TASK INPUTS Start Marker

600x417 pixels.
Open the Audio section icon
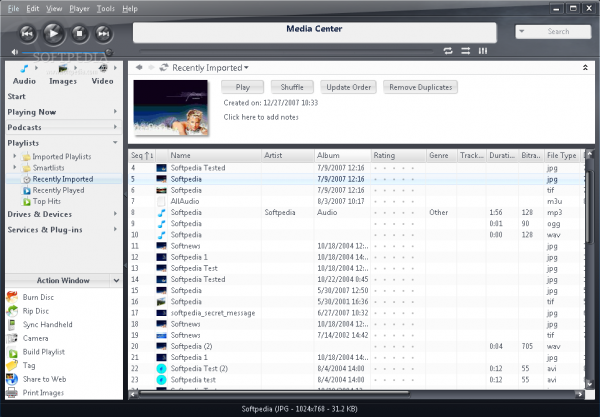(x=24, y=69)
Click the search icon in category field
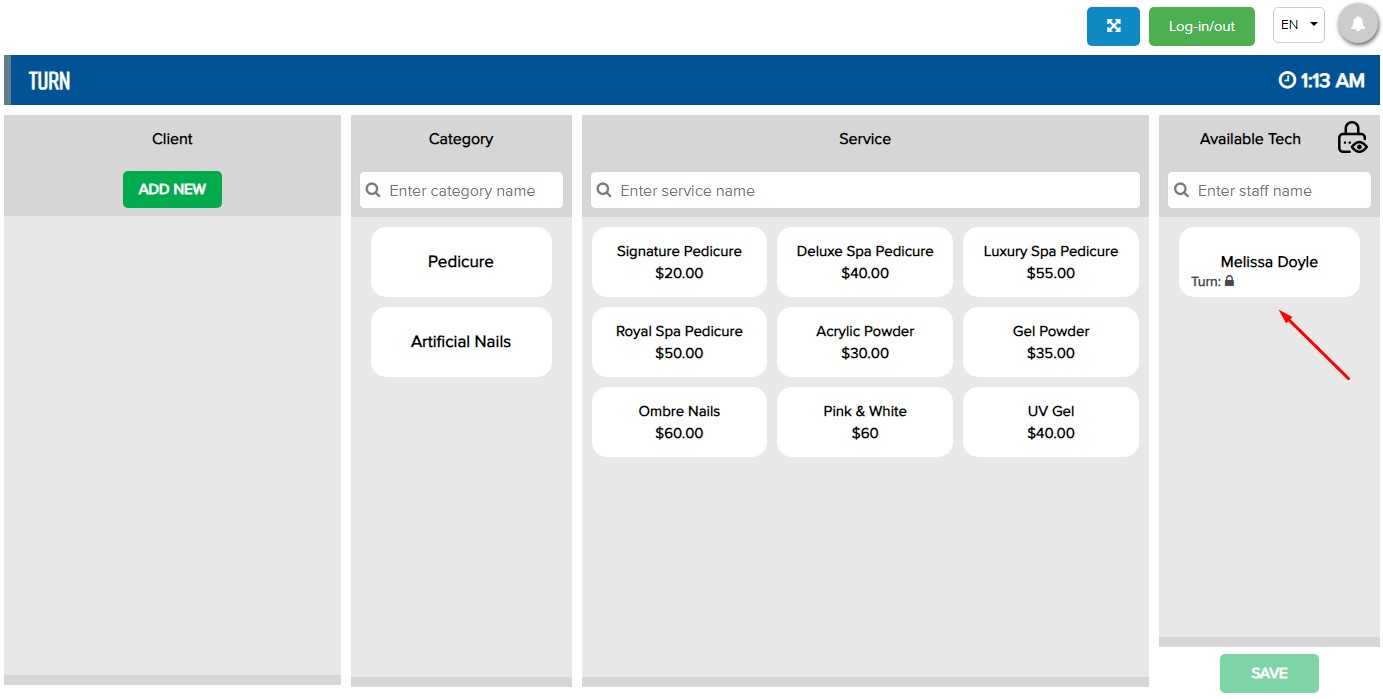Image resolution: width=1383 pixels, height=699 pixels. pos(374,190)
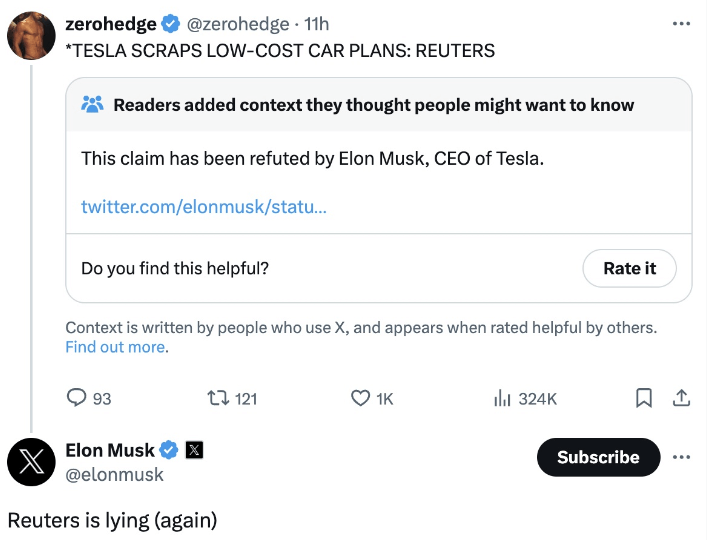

TASK INPUTS End Marker

[PROBLEM TO WORK ON] An exact transcription of the records above is needed, with no pictures included.

[SOLVED PROBLEM]
600x417 pixels.
Open the Audio section icon
(x=24, y=69)
Click the search icon in category field
Image resolution: width=1383 pixels, height=699 pixels. pos(374,190)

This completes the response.